By Theresa Goodwin
The kaleidoscope of color when you enter the room is enough to grab your attention, not to mention the buzz, and the enthusiasm on the faces of the handful of people who are milling around, using their hands to create beautiful art.
An adult female student is so engrossed in the activity that she tossed her shoes aside, donned her apron, and placed her headphones, which are now almost completely covered in clay, over her head as she gets ready to use the potter’s wheel to begin her day.
This is the usual atmosphere at this ceramics studio on the compound of the Island Academy School that is currently owned by Connie Cole, and operated by former veteran mas’ builder and designer, Colin Wanga Martin.
Martin, one of the founding members of Revelers Mas’ Troupe, is known for his extraordinary talent in costume designing – a talent that played a pivotal role in the band capturing the Band of the Year title 20 times, including fourteen consecutive years.
The former mas’ building is one of a few Antiguans and Barbudans who was involved in wire bending, the traditional way of making mas’ and Carnival costumes of any size. Wire bending involves the use of wire and other raw materials, that are sourced locally, to build a costume from start to finish. The wires usually form the frame of the costume.
After years of creating history in the art form, he has now moved away from using his hands in that arena to his first love – pottery.
He told Observer that while he was always involved in this process as his main income source, he usually paused during the summer period to make room for Carnival.
However, for almost four years now he has hung up his costume building hat to embrace his true love full time.
“To me, Carnival was a very bad investment, but it is was the love for the artform, love of country that made me continue. People forced me to brush it aside by the way they treated me and others.”
“With pottery, I now find peace in myself. When I am on the wheel expressing myself, it is such a good feeling. I just flow, I am under no pressure, I am always at peace, to me it’s just like a calling, it’s just a part of me,” Martin shared.
He smiled with glee giving me a tour of the facility from the back of the studio which had bags of clay, white and brown, which were sourced from by the potter himself from various parts of the island. The only material that is sourced overseas is the glaze that is used to decorate the finished product.
Both colors are soaked in water which breaks them down, it is then strained to separate the liquid and other particles. The clay is then removed from the strainer and placed in a plastic that is covered in cloth to retain the moisture.
The freshly-made clay is then placed in what is called a pugmill, where it will be mixed and further refined before it is ready to be used.
With the finished product, Martin and others under his tutelage are able to create many items – from cups and plates to wall décor, figurines, and other amazing pieces of art.

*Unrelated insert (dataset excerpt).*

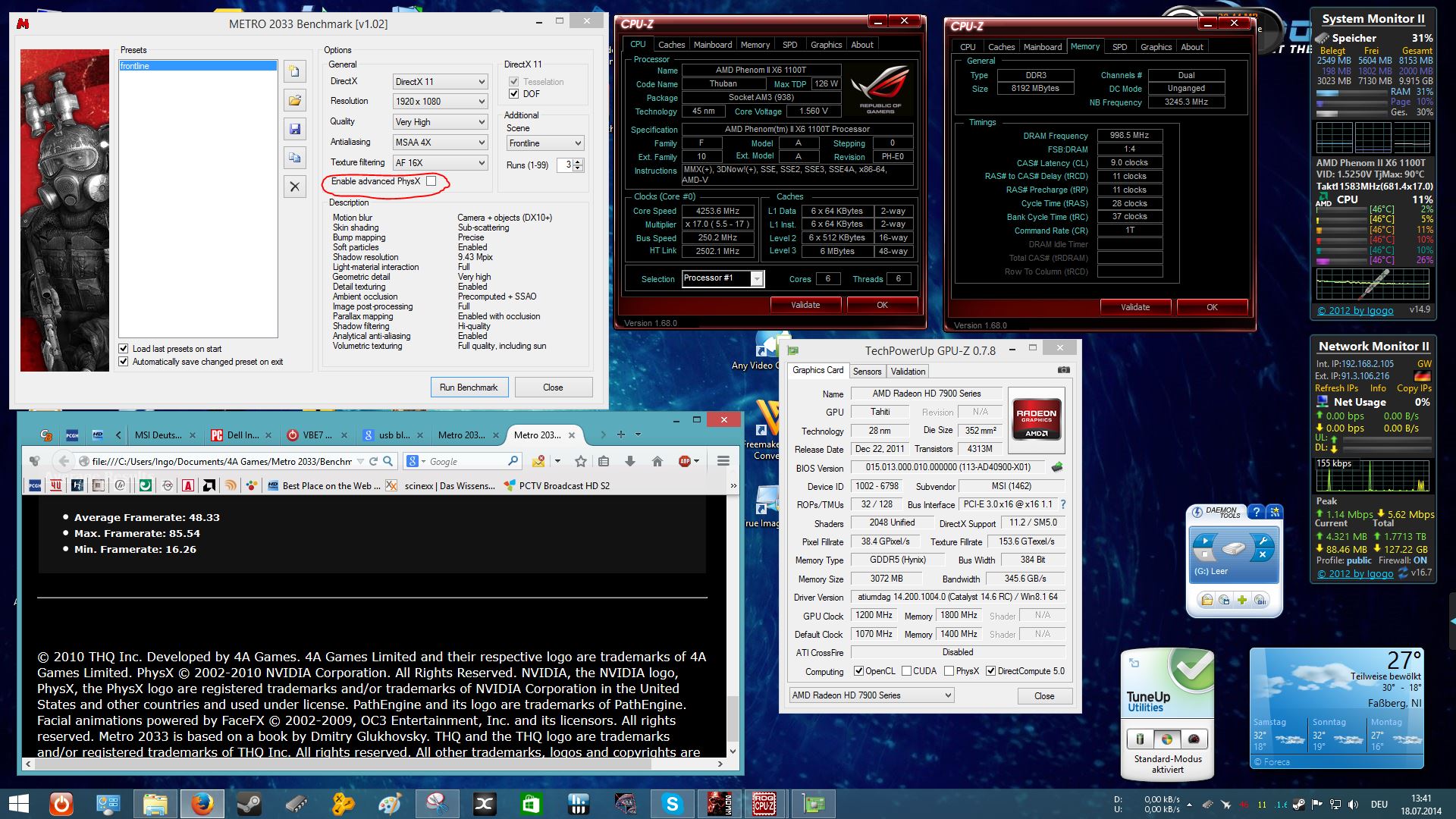Uncheck Load last presets on start
This screenshot has height=819, width=1456.
[x=124, y=349]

He smiled when he shared,” I make anything, I make likkle man, likkle woman. I do a lot of figurines for gift shops and so. The only thing I cannot do is to put life into them, there is a greater potter, and I have always acknowledged that.”
He also creates custom-made pieces for several hotels and private properties on the island.
An artwork created from clay is left for about two to three weeks so that it can properly dry, and depending on the size of the artwork, it is then placed in a kiln – a thermally insulated chamber, or a type of oven that produces temperatures sufficient to complete the hardening process.
This first firing is called a ‘bisque firing,’ and the piece is then removed from the kiln, glazed or decorated, and then fired for a second time.
The ceramicist is usually in the studio from as early as 7:00 am on any given day. He teaches pottery to students at the Island Academy by day, and to adults and children, including businessmen and women thrice weekly in the evenings.
Martin is of the firm view that pottery is a dying art in Antigua and Barbuda, and by teaching the craft to others, he believes that he could assist in grooming the next generation that will come to appreciate and love the endeavour.
“This is something I was trying to do with the mas’ building, I had a few young people who were interested in the process, but we did not get too far. Here, a lot of people come and go, and most of them are learning really fast, they are able to work with little or no supervision from me,” Martin said.